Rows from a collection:
==================================================

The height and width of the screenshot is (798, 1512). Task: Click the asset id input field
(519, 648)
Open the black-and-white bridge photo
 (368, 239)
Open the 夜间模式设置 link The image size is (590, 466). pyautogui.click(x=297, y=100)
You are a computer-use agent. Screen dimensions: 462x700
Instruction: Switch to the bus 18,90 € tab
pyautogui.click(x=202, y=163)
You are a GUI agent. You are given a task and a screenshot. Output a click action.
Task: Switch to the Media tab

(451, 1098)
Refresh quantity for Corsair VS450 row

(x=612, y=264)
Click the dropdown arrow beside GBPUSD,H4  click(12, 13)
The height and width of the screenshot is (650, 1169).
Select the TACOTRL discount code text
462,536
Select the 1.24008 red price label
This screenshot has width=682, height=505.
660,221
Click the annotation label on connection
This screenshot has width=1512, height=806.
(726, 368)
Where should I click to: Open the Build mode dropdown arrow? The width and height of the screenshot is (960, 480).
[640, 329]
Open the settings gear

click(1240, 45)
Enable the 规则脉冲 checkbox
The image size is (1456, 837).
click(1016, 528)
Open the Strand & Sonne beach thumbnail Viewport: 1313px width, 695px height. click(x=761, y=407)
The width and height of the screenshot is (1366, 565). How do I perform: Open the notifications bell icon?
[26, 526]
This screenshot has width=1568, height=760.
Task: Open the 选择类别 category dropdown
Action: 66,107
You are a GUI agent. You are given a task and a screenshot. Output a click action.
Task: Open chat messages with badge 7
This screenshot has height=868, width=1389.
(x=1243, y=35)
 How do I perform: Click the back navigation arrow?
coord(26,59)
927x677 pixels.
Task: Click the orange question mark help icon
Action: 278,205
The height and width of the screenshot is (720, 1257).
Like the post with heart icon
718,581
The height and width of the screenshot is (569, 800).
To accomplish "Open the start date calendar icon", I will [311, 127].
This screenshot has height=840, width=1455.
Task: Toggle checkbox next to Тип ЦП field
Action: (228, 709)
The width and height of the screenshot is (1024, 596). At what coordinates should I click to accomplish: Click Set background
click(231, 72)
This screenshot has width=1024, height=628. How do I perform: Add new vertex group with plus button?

==================================================

To be done> Reproduce the rows above verbatim, beginning with the line that contains "Open the settings gear" and continuing through the final row.

Answer>
Open the settings gear

click(1240, 45)
Enable the 规则脉冲 checkbox
The image size is (1456, 837).
click(1016, 528)
Open the Strand & Sonne beach thumbnail Viewport: 1313px width, 695px height. click(x=761, y=407)
The width and height of the screenshot is (1366, 565). How do I perform: Open the notifications bell icon?
[26, 526]
This screenshot has width=1568, height=760.
Task: Open the 选择类别 category dropdown
Action: 66,107
You are a GUI agent. You are given a task and a screenshot. Output a click action.
Task: Open chat messages with badge 7
This screenshot has height=868, width=1389.
(x=1243, y=35)
 How do I perform: Click the back navigation arrow?
coord(26,59)
927x677 pixels.
Task: Click the orange question mark help icon
Action: 278,205
The height and width of the screenshot is (720, 1257).
Like the post with heart icon
718,581
The height and width of the screenshot is (569, 800).
To accomplish "Open the start date calendar icon", I will [311, 127].
This screenshot has height=840, width=1455.
Task: Toggle checkbox next to Тип ЦП field
Action: (228, 709)
The width and height of the screenshot is (1024, 596). At what coordinates should I click to accomplish: Click Set background
click(231, 72)
This screenshot has width=1024, height=628. How do I perform: Add new vertex group with plus button?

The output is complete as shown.